Andi Campbell-Waite BFE
Film Editor

From an early age, I was immersed in the world of the creative arts. Not as the privileged offspring of a renowned thespian or famous musician, but the quiet son of a theatre usherette. Back then, for my folks, money was tight, so rather than pay a babysitter, my mother would take me to work with her at the theatre. There, I would sit silently in the auditorium, captivated by countless hours of plays, musicals, and pantomimes.

Andi Campbell-Waite BFE (portrait)
Andi Campbell-Waite BFE

I obviously did not realise it at the time, but now I recognise this exposure to such a variety and volume of performance at such a tender age cemented in me, almost unconsciously, the language of visual storytelling.
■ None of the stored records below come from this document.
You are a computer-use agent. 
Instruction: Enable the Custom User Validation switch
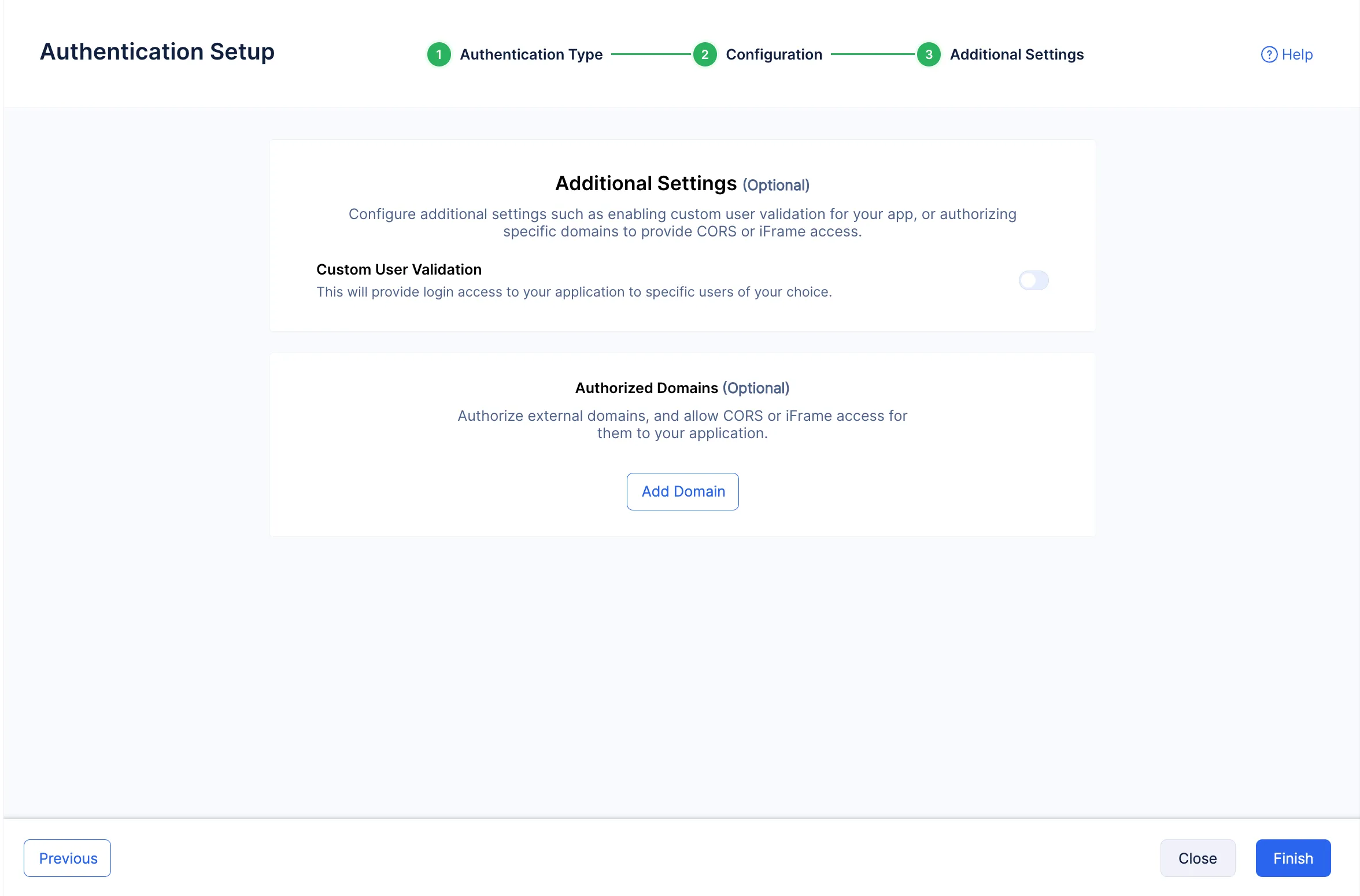[x=1033, y=280]
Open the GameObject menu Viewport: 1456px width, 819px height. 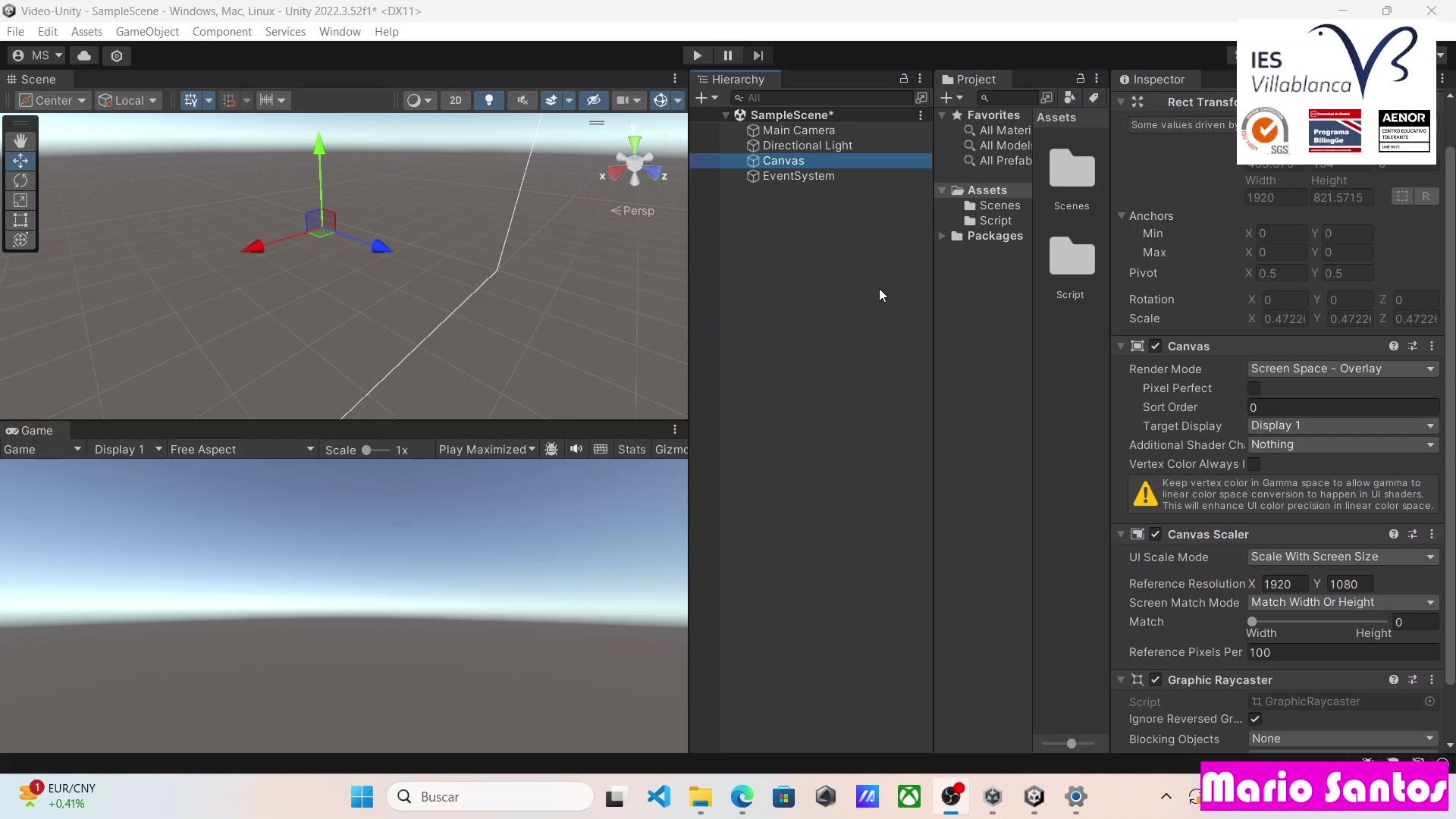pos(147,32)
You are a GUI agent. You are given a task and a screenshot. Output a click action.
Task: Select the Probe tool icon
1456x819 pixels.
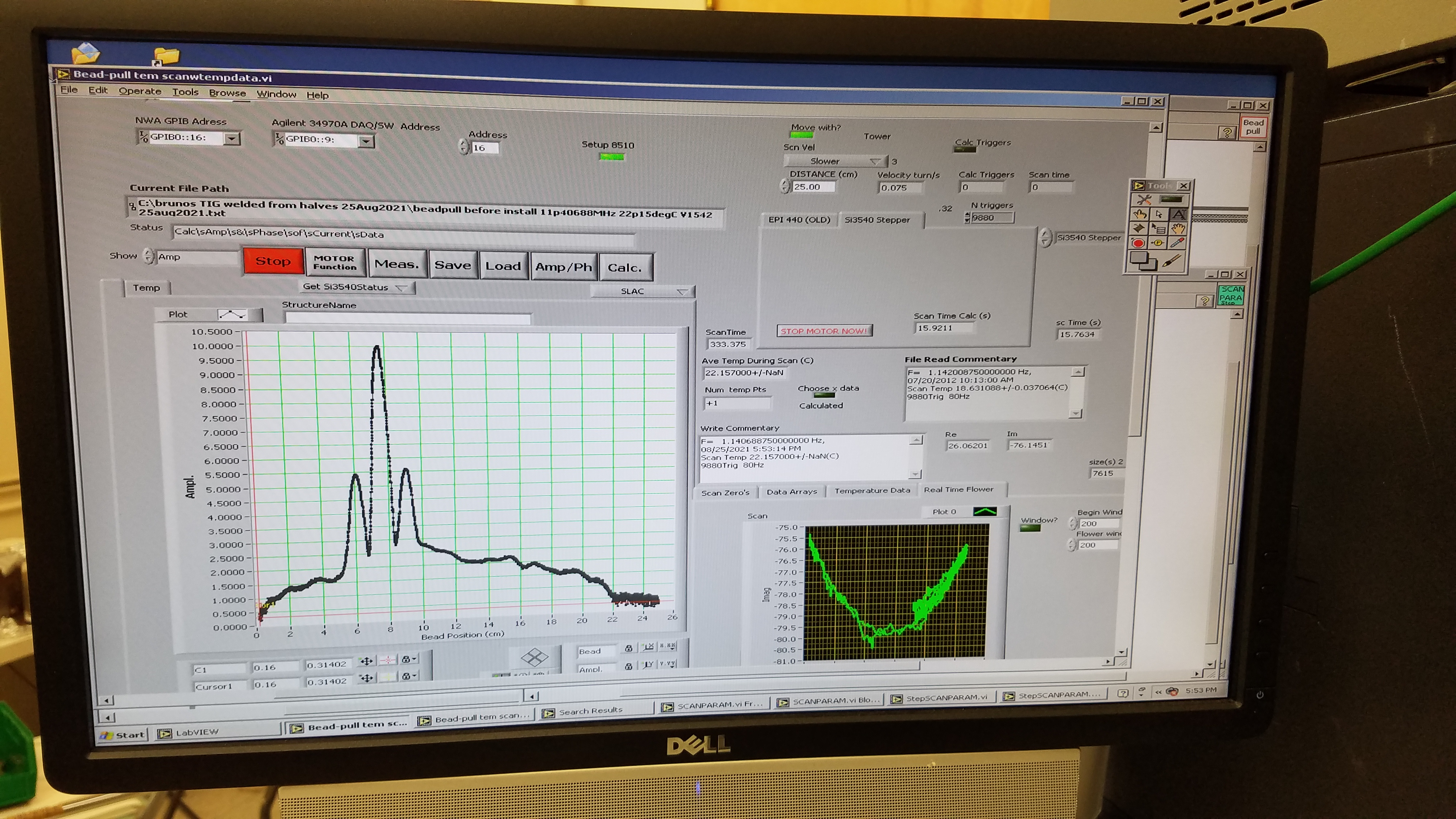[x=1158, y=243]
A career in the theatre would have been an obvious progression, but to the teenage me, the medium of television was more enticing. By the age of 20 I had landed my first job in TV, at the BBC, copying rushes tapes for leading programmes like The Clothes Show. Three years on, I was editing short films for a live daily show and later cutting regularly for flagship BBC shows including Top Gear. Aged just 26, I resigned from my staff position to pursue my career as a freelance film editor.

Spool forward about twenty years and I am now a multi-award-winning cross genre film editor and producer. I have amassed an impressive list of broadcast credits and accolades across documentary, factual entertainment, natural history, and specialist factual genres.